What are Current Assets: Meaning, Examples, and How to Calculate

We all know a company's balance sheet is comprised of broadly three things – assets, liabilities, and shareholder's equity. However, this asset section can be further categorized into current, non-current, tangible and non-tangible assets. 

Understanding how well a business is placed, how well it can perform, or whether it has liquidity depends majorly on the total current asset. Here in this article, you will read about the details regarding current assets and their implications. 

This article will cover:

  • What are current assets?
  • Are there different types of current assets?
  • How to calculate the current assets of a company?
  • Which financial ratios depend on the current asset? 
  • Importance of understanding current assets for an investor
  • Conclusion

What are the current assets?

Current Assets are one of the most crucial lines of items in a company's balance sheet. If we have to state the meaning of current assets, then any asset that can be converted into cash within a short time, say a year or less, can be called current assets.

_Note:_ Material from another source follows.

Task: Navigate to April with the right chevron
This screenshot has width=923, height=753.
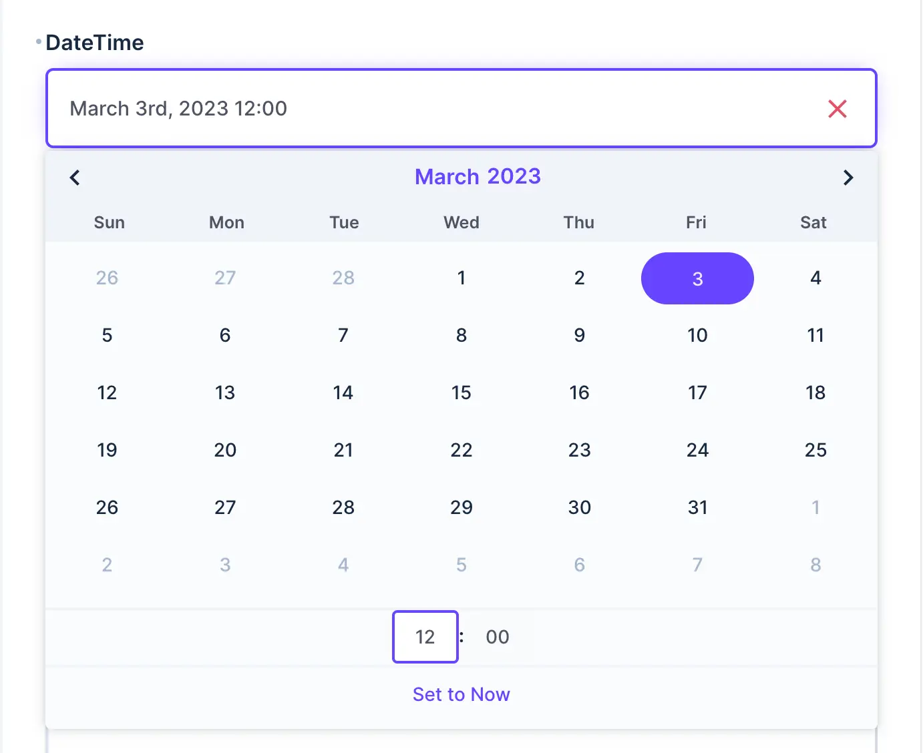Action: pos(848,178)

These are the first line of items listed in a balance sheet in the asset section, and the examples of current assets can be cash, cash equivalents, inventory and others that can be easily turned into cash if required. Basically, these are assets that can be liquidated in case of an urgent need for money for the business in the event of winding up. Thus, it is also known as liquid assets for this reason.

Are there different types of current assets?

If you are wondering exactly what current assets are, here is the list of those assets referred to as current assets.

  1. Cash and cash equivalents: When you see a balance sheet, you will find cash at hand and cash at the bank, these are cash, and cash equivalents are bank deposit certificates, money market funds, government bonds of short-tenure (short-term bonds) and also treasury bills. So, these comprise the cash and cash equivalents segment of the current asset account. 
  2. Accounts receivable or debtors: Debtors you will see in the asset side of any company's balance sheet, also referred to as accounts receivable. This component of the current asset means the services provided or products sold by the company, but the payment is yet to be received. Usually, the credit cycle of a business is around three months or a maximum of six months, which is less than a year, and thus it is included in the business's current assets. However, in case of a long-term credit facility offered to any customer then that won't be included in the current asset. 

One thing you need to remember about accounts receivable is that if there are any doubtful debts or bad debts, those which are never going to be collected, you need to subtract the same from the accounts receivable. 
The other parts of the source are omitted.